正社員就職すれば国民年金や厚生年金を受け取れるようになる。毎月保険料が差し引かれてしまうものの、何かあった時に充実した保険制度を頼ることができるため非常に心強い。厚生労働省(日本年金機構)の公式ホームページに年金の受給条件・支給開始時期が記載されているので気になる年金制度の情報をチェックしてみてはいかがだろうか。

ボーナス・退職金が支給される

勤務先によってはボーナスが支給される場合もあるが、基本的にはフリーターにボーナスが支払われることはない。また、正社員でない場合は退職金が支給されることもないため、両者の生涯年収には大きな格差が生まれる。年収を稼ぎたいのであれば、フリーターとして働きつつ正社員雇用を目指すべきだ。

待遇や福利厚生にも期待できる

正社員として働くことで、待遇や福利厚生の事情も大きく変化していく。

正社員就職を果たした場合は給与が大幅に上がり、結果的にフリーター時代よりも快適な暮らしを過ごせるようになる。労働時間も変化するため最初は仕事に慣れるまで時間がかかるかもしれないが、前述したメリットに比べれば些細なものだ。また、企業によっては社宅・社員寮を貸してくれるケースもあり、家賃が浮くのが利点だろう。
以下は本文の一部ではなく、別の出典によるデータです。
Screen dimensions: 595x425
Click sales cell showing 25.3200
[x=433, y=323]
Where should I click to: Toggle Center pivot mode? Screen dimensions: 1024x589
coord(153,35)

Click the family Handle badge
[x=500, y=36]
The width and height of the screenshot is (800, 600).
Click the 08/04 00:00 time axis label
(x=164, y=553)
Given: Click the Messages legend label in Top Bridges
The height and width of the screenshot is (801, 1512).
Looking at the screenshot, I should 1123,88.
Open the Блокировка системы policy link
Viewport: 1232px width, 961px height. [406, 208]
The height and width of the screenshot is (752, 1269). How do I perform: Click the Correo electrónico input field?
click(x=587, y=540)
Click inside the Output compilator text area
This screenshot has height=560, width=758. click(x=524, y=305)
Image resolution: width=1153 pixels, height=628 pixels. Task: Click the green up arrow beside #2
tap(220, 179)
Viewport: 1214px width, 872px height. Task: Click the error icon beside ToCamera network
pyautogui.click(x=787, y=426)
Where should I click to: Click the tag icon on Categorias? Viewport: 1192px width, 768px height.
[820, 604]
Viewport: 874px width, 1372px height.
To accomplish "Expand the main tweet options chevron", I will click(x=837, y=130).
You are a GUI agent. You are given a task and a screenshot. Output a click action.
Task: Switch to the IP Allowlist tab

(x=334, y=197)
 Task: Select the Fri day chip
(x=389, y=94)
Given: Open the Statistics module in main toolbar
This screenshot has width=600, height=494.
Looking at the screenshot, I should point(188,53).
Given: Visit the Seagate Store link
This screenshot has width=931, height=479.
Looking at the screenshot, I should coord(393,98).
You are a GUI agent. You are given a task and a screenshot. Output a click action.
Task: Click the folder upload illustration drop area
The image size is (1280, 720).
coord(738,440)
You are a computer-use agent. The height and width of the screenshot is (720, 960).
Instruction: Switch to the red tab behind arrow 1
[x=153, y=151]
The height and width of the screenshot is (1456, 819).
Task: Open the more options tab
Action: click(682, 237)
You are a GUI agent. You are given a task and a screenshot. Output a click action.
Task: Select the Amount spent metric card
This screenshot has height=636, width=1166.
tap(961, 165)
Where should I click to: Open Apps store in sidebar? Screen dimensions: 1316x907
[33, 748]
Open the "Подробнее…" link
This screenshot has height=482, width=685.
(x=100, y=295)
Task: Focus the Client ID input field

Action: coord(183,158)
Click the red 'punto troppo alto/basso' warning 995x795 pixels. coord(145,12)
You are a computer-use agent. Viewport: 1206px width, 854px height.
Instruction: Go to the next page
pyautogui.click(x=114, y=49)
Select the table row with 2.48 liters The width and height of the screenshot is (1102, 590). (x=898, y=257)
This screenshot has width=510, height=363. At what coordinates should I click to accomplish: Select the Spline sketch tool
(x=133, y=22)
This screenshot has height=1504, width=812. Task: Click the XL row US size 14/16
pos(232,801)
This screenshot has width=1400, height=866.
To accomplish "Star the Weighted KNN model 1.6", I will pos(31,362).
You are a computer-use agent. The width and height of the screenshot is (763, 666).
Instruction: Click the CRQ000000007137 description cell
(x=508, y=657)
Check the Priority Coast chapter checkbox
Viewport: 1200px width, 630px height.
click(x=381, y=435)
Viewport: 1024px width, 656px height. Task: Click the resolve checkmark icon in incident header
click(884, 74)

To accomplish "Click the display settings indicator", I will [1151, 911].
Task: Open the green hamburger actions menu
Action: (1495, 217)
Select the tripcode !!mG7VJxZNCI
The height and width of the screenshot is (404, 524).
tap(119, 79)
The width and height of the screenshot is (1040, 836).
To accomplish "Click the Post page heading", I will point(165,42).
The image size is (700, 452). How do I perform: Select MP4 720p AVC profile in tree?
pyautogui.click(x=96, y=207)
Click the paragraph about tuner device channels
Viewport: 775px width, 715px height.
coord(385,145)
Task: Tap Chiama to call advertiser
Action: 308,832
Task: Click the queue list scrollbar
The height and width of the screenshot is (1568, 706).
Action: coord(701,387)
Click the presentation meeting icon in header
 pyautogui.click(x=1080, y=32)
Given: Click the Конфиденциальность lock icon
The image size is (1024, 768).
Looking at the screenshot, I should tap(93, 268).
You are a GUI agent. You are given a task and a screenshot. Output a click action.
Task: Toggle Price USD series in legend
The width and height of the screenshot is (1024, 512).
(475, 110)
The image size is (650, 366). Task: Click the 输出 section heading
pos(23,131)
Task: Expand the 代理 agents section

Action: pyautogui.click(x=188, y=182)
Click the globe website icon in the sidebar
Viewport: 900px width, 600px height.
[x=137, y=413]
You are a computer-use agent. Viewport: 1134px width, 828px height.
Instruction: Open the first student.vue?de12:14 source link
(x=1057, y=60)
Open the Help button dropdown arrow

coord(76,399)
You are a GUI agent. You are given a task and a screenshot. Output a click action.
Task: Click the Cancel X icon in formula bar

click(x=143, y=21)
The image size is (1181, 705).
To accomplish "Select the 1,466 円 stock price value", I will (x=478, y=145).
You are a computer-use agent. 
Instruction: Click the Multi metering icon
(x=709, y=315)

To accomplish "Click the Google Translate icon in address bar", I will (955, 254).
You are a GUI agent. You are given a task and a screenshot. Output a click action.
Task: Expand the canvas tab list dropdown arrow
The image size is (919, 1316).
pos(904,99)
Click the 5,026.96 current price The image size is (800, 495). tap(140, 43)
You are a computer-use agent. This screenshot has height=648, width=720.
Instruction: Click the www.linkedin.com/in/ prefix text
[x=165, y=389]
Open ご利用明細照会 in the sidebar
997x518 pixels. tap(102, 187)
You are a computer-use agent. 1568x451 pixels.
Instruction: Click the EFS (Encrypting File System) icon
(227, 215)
年収103万以上稼いでいるフリーターは正社員就職を目指すのが得

年収103万以上稼いでいるフリーターは正社員就職を目指すのが得

既に年収103万以上稼いでいる、あるいはフリーターとして働いているものの103万以上稼ぎたいと考えている場合、企業の正社員雇用を目指したほうが得(学生や特別な事情があってフルタイムで働けない人物を除く)だ。近年はどの業界も人手不足で人員を募集しているため、就職のハードルが高すぎるということもない。気になる企業を見つけたら求人情報や会社概要を参考にしつつ就職活動を始めてみてはいかがだろうか。